A new report issued by the Centers for Disease Control and Prevention (CDC) last Friday found that 74% of people who were infected in a COVID-19 outbreak in Massachusetts earlier this summer were fully vaccinated against the virus.

The data also found that people who are fully vaccinated and get infected can carry as much of SARS-CoV-2, the virus that causes COVID-19, in their noses as those who are unvaccinated. As a result, they can spread the infection to others.

The study, which was published in the CDC’s Morbidity and Mortality Weekly Report on July 30, detailed the July 2021 COVID-19 outbreak in Barnstable County, Massachusetts—specifically Provincetown. Several large public events in the area led to 469 COVID-19 cases in people who traveled to the area between July 3 and 17. Of the 469 people infected, 346 (or 74%) were fully vaccinated against the virus.

Genomic testing on 133 patients found that 90% had the Delta variant. The majority of patients with breakthrough infections—79%—experienced symptoms, including cough, headaches, sore throat, muscle aches and pains, and fever.

Of those who had breakthrough infections:

  • 159 (46%) had the Pfizer-BioNTech vaccine
  • 131 (38%) had the Moderna vaccine
  • 56 (16%) had the Johnson & Johnson vaccine

Among five people who were hospitalized in the outbreak, four were fully vaccinated. No deaths were reported in the outbreak.

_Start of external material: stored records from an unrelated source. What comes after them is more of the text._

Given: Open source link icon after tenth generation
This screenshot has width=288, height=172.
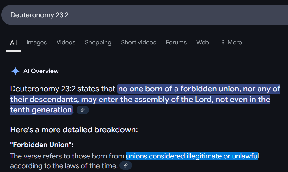Looking at the screenshot, I should pos(83,110).
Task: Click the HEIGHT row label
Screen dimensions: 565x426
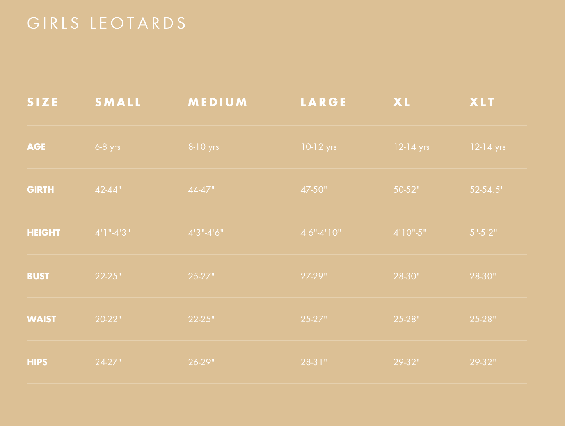Action: pyautogui.click(x=43, y=233)
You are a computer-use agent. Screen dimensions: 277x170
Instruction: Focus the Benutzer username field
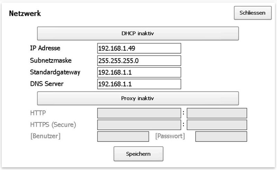[x=123, y=137]
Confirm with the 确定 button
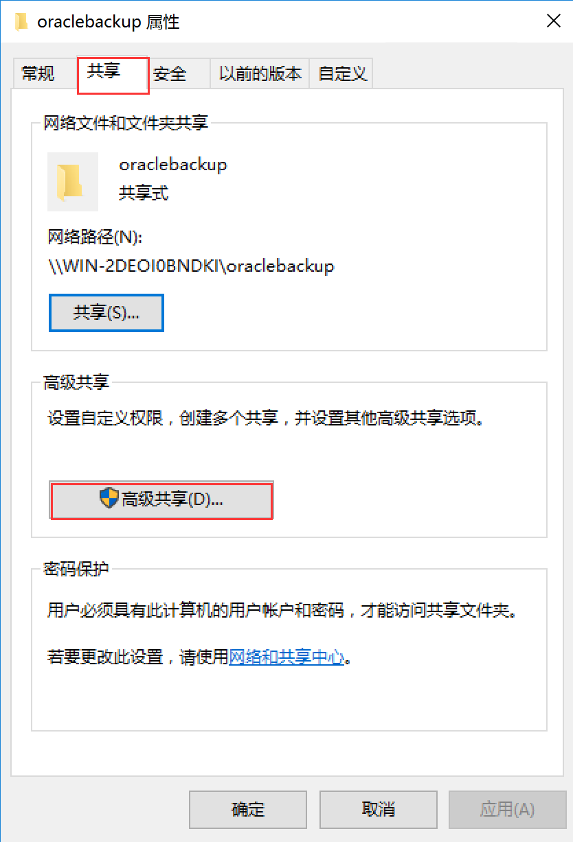This screenshot has width=573, height=842. pyautogui.click(x=248, y=810)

The new data was released just days after the CDC updated its guidance to recommend that fully vaccinated people wear a mask in public indoor spaces in areas where the spread of COVID-19 is substantial or high.

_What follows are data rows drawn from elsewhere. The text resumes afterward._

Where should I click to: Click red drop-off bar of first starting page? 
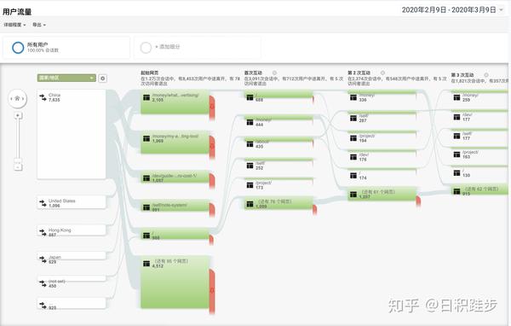coord(212,107)
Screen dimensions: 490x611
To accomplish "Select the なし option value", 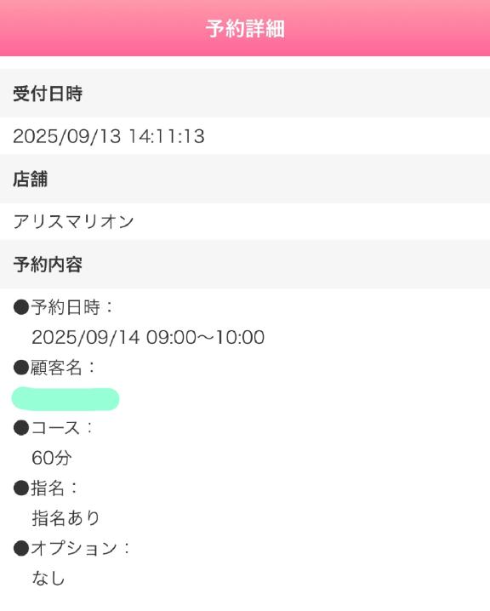I will point(48,578).
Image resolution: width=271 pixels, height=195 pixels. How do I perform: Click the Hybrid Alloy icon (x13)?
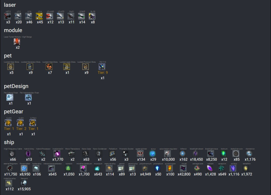click(29, 154)
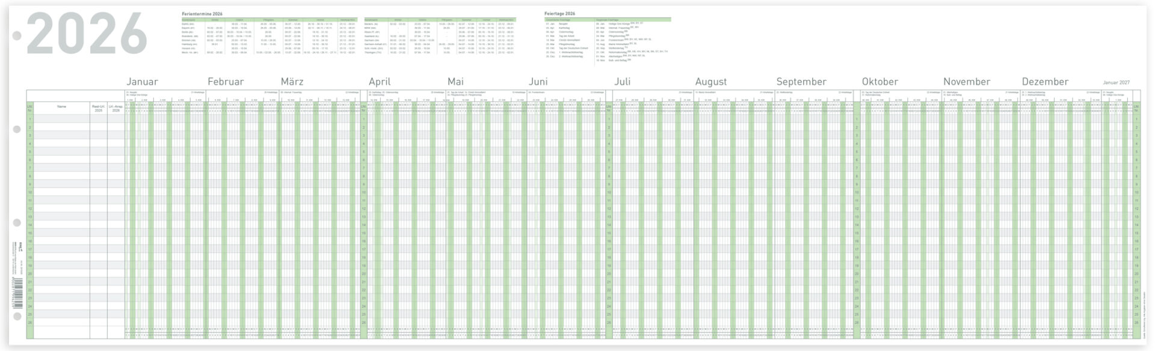
Task: Go to the Mai month header
Action: tap(455, 82)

“Findings from this investigation suggest that even jurisdictions without substantial or high COVID-19 transmission might consider expanding prevention strategies, including masking in indoor public settings regardless of vaccination status, given the potential risk of infection during attendance at large public gatherings that include travelers from many areas with differing levels of transmission," the researchers wrote.

The Delta Variant Is More Transmissible

The Delta variant is still hitting unvaccinated people the hardest. But these recent findings suggest that the variant may be causing vaccinated people to carry higher levels of the virus than previously understood.

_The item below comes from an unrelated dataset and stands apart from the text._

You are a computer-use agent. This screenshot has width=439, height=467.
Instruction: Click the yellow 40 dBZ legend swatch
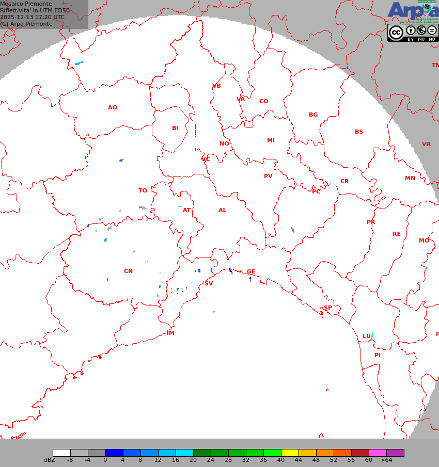point(290,453)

While the Delta variant caused just 3.1% of cases of the virus in late May, it is now responsible for 82.2% of cases—making it the dominant strain.

“It is astounding to the degree that the Delta variant has taken over so quickly,” Stanley Weiss, MD, professor of medicine at the Rutgers New Jersey Medical School and professor of biostatistics and epidemiology at the Rutgers School of Public Health, tells Verywell.

This isn’t unexpected, though. “The Delta variant is evidence of the fact of viruses are going to evolve to become more efficient at spreading between people, which is their goal,” Amesh A. Adalja, MD, a senior scholar at the Johns Hopkins Center for Health Security, tells Verywell.

What This Means For You

While the COVID-19 vaccine can largely protect you against serious forms of the virus, breakthrough cases can happen—particularly with the Delta variant. Getting fully vaccinated against COVID-19 and wearing a mask when you’re indoors in areas of substantial or high spread of the virus will go a long way toward helping to protect you.

You Should Still Get Vaccinated

Even though breakthrough infections can occur, experts still stress the importance of getting vaccinated against COVID-19.

“The vaccine might be less effective for preventing infection with the Delta variant, but it still offers excellent protection against the need for hospitalization and against death,” Richard Watkins, MD, an infectious disease physician and professor of internal medicine at the Northeast Ohio Medical University, tells Verywell.

The data suggest that booster shots may be needed at some point, Weiss adds. “The federal government hasn’t issued guidance for that yet, but I hope they will in the near future,” he says.

And, even though some people in the general public have taken the report to suggest that the vaccine doesn’t work, Adalja says it’s actually the opposite.

"The vaccine is efficacious of stopping what matters,” Adalja says. “It underscores the need to get the vaccine into the arms of the unvaccinated, especially those at high risk for hospitalization.”

“The Delta variant is more infectious, and we need to be better protected against it,” Weiss adds. “For those people who have not yet been fully vaccinated, it’s time that they should start to protect themselves.”

The information in this article is current as of the date listed, which means newer information may be available when you read this. For the most recent updates on COVID-19, visit our coronavirus news page.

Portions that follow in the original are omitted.